We think the specific question is likely to be more accurate based on indirect evidence from the last election cycle, but we won’t really know until the election occurs because it hasn’t been deployed so widely before. We are using the results of the specific question where available in our prediction model and calibrating nonspecific questions asked by other pollsters in their constituency polls to match. All national polls use the generic form of the question, and so this discrepancy between the two question formats is part of why we expect the Liberal Democrats to outperform their current national polling level.
This may also be part of why the U.K. polls tend to overstate changes in support for the parties. When people respond to the standard generic question, they may be effectively answering the question: “Which party do you like the most?” But when they turn out to vote, and perhaps when they answer the more specific survey question, they are considering the candidates in their constituencies and which parties are competitive there. Since the same parties tend to be competitive in the same places from election to election, the results of the generic question might suggest that some people will change their party from the last election, even though they will not ultimately do so, because the party they like the most is never the party they actually vote for given the circumstances in the constituency they live in.
To use these sources of information about current vote intention, we have to do some modeling to fill in the gaps in the constituency polling and stretch the information in the YouGov data. We use a multilevel regression model to describe how vote intention at the constituency level depends on a variety of factors, including region, incumbency, constituency demographics and results in the last election. We then reconcile the constituency-level vote intentions we get from this data with the national-level forecast that we constructed using the national polls, by applying a swing model that we built from the historical record of constituency vote share swings from election to election.3 This step is very important because it ensures that our constituency-level forecasts add up to our U.K.-level forecasts so that we get a consistent translation of votes into seats.

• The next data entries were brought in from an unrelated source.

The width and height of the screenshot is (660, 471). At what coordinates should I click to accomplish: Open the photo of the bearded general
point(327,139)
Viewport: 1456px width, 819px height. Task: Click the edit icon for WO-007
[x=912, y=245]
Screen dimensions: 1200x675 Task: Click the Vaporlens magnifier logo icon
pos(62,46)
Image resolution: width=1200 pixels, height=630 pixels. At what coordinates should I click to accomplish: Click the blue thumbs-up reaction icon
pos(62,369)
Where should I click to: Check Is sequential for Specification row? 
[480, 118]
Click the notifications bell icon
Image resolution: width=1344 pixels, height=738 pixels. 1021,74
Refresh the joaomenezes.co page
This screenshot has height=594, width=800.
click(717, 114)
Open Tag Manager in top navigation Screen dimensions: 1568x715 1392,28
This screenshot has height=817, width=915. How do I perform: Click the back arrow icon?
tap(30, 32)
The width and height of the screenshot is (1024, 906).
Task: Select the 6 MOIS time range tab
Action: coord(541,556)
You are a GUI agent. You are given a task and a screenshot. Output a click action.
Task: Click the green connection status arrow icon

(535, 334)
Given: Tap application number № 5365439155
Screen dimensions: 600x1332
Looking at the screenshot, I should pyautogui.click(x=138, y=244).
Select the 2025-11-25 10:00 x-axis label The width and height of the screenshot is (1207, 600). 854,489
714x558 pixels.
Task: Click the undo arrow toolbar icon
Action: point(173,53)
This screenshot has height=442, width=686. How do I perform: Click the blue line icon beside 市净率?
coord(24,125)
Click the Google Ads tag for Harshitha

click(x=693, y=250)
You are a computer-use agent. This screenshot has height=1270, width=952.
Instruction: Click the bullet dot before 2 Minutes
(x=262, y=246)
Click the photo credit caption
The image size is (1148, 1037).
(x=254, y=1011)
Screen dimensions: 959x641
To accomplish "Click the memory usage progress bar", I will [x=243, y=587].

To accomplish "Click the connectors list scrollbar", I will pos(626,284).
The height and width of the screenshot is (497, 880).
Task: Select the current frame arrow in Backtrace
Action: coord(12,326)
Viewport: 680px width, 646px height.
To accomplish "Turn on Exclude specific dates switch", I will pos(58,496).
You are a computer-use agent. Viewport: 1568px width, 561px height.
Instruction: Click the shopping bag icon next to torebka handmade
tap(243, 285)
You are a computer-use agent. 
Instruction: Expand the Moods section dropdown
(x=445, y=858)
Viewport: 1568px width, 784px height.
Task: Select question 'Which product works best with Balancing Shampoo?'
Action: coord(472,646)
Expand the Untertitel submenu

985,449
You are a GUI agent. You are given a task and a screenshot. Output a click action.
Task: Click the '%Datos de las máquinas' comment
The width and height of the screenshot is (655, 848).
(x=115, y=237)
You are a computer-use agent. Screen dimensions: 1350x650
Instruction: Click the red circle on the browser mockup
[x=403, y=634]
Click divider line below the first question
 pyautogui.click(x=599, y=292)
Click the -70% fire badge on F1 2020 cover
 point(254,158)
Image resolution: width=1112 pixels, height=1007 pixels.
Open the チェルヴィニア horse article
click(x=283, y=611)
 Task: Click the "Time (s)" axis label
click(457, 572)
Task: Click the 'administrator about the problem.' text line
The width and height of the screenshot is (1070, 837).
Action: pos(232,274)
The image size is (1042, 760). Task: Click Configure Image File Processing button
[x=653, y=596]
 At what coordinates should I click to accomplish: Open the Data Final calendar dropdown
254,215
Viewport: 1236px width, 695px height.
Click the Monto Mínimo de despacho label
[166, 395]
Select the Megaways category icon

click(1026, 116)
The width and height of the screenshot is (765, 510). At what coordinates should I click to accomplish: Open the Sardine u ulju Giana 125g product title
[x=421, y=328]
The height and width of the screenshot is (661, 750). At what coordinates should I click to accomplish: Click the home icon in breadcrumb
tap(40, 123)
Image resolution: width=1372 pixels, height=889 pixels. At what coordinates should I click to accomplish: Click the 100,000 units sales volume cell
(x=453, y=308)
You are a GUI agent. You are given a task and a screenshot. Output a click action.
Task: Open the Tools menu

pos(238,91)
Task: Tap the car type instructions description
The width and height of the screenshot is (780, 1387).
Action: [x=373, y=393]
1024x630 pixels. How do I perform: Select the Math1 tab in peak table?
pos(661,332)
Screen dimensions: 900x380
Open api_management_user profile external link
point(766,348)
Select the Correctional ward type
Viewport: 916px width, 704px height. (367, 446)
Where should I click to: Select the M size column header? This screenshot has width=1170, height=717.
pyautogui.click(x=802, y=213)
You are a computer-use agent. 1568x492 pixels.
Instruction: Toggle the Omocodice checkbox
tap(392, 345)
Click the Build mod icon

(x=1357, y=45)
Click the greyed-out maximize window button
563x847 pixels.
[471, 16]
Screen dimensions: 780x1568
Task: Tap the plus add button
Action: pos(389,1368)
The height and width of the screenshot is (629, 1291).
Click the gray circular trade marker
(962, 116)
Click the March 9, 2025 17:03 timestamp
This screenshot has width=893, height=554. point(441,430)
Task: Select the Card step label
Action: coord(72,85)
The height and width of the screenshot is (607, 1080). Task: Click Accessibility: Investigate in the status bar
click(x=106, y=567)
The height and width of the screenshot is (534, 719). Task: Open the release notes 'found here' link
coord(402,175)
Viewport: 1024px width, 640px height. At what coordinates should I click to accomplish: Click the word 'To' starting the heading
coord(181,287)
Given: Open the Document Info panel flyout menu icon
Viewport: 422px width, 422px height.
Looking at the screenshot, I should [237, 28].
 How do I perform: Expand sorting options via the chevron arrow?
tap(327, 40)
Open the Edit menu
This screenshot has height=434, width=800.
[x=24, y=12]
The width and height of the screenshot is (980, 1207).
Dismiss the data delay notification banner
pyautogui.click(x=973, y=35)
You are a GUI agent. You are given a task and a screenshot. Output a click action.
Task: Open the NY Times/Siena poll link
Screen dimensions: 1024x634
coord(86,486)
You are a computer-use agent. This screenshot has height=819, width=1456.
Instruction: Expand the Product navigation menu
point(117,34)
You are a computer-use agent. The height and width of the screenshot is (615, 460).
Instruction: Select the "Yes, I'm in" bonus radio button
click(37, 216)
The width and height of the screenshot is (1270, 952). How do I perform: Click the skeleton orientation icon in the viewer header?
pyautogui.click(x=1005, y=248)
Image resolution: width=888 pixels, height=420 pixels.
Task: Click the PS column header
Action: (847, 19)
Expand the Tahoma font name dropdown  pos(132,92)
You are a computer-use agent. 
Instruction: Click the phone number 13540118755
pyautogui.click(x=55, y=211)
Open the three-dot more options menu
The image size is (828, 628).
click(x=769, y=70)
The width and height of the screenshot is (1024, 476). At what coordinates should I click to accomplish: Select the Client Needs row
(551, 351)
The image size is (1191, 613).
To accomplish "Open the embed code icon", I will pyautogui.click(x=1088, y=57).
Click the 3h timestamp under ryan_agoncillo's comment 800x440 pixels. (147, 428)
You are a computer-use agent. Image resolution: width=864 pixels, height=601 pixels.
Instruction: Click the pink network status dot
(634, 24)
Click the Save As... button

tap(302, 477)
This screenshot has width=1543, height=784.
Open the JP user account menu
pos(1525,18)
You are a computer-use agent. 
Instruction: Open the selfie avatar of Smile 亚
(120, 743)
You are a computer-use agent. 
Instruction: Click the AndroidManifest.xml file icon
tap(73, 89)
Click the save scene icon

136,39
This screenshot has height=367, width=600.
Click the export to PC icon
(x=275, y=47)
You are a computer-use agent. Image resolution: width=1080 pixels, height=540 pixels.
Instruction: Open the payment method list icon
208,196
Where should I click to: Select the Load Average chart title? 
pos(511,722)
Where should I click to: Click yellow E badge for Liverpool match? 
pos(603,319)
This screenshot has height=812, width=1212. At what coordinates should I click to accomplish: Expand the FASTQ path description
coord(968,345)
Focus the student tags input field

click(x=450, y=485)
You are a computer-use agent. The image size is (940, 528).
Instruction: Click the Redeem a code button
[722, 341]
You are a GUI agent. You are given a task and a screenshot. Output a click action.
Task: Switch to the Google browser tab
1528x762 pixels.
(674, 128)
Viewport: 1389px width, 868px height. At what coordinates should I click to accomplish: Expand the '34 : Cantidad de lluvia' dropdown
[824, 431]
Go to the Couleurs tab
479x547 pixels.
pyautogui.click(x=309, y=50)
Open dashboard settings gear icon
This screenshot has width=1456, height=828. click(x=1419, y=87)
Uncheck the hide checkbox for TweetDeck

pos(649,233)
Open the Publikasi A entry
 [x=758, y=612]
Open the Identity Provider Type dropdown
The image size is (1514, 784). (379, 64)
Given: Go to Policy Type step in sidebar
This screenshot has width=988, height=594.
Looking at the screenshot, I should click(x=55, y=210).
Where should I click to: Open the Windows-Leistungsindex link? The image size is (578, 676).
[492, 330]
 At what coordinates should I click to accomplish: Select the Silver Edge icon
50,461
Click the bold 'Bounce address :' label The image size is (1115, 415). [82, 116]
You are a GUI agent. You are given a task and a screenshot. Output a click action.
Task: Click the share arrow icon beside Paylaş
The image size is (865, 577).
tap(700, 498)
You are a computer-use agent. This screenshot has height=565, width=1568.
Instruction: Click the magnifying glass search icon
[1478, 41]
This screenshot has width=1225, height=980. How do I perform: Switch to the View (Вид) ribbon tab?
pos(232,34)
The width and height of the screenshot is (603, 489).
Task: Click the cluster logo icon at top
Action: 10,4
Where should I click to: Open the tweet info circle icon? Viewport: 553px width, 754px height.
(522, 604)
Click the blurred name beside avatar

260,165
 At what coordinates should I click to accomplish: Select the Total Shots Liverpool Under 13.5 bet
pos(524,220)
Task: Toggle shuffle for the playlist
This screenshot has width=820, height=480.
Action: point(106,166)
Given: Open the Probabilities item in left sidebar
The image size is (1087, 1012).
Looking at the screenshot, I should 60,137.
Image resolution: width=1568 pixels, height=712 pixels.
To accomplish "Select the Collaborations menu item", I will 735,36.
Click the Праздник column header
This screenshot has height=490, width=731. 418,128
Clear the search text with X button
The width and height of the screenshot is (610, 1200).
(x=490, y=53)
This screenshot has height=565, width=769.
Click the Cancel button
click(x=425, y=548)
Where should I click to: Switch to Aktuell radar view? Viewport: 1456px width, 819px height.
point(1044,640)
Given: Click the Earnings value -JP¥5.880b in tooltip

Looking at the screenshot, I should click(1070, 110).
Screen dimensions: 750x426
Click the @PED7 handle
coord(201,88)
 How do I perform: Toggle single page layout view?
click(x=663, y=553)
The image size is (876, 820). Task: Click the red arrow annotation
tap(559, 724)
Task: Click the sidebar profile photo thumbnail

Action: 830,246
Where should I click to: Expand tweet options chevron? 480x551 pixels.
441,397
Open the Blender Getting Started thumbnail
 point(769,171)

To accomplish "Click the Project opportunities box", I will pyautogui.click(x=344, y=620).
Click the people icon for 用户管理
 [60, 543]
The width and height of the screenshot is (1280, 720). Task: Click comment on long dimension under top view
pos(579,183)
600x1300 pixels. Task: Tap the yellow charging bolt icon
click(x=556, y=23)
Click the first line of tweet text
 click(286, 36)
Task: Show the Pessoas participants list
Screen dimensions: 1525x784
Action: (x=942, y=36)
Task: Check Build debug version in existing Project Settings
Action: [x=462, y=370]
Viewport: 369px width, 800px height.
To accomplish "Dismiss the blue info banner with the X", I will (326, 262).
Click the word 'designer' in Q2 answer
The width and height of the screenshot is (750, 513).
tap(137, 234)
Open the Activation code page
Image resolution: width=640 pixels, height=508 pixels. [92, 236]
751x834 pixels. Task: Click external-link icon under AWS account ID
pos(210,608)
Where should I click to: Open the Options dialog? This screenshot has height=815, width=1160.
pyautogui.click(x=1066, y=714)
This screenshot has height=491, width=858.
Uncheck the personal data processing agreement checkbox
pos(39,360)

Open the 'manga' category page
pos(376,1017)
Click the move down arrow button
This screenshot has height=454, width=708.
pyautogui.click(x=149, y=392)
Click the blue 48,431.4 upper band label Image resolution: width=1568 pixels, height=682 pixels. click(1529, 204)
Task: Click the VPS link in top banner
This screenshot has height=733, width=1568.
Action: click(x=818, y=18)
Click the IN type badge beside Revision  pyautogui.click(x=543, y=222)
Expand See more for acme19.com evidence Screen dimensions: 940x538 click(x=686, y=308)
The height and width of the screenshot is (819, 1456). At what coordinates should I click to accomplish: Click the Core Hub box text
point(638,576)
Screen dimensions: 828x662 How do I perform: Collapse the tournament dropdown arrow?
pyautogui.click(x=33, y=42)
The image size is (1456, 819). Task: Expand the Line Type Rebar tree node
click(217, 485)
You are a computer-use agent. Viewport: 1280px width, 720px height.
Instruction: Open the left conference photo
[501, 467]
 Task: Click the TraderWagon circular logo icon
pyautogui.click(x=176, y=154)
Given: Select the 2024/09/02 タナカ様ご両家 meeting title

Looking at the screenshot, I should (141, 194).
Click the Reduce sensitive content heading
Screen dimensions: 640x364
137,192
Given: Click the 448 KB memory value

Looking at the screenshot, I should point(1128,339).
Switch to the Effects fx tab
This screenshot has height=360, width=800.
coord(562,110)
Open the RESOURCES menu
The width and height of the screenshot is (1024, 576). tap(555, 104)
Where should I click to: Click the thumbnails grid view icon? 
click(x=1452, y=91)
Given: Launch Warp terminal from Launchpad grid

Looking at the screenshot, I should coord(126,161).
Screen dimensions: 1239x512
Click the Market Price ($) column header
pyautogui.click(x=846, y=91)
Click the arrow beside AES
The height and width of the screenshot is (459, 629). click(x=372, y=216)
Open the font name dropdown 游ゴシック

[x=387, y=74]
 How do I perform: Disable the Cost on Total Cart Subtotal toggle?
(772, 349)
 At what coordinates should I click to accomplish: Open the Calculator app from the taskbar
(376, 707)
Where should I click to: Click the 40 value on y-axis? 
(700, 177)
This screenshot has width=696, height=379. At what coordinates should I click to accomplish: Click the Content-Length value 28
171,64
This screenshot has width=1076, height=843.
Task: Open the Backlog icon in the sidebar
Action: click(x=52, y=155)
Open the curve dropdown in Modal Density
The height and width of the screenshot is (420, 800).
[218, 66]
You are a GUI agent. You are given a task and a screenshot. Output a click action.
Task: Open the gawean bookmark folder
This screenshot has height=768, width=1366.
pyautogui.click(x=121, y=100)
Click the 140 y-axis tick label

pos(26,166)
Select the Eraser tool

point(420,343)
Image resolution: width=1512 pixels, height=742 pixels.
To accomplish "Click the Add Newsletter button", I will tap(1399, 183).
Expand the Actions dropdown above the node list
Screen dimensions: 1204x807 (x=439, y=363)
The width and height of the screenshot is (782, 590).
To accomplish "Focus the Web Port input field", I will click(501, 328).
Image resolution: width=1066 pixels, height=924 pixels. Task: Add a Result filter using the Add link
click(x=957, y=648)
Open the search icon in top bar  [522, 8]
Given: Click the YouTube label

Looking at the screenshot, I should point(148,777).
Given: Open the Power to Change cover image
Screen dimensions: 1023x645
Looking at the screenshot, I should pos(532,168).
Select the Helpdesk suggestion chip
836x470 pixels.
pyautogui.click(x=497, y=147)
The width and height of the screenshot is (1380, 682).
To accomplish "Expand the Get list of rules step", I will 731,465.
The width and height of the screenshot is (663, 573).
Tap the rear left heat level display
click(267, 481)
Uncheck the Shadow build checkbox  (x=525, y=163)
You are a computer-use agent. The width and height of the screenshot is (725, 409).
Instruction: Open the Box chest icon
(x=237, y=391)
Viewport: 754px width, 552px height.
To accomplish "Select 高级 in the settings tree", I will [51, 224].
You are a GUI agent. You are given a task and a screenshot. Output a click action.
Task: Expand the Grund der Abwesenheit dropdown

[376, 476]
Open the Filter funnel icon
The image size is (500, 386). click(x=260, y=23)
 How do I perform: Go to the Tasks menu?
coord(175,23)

We have checked our approach by “retrocasting” the 2010 election using the more limited data available before that election. We did much better than any published forecasts at the time, but, of course, we knew the results of that election when we designed the model. So the retrocast only shows that our approach is not obviously wrong. There is a lot more data to work with this election, which ought to help, but it could also just provide more rope for us to hang ourselves with. Incorporating new data sources is difficult because without a historical record, we can’t be certain of their accuracy. Much has changed since 2010, and what worked then may not work this year. We will have to wait for May 8 to know how well we’ve done this time.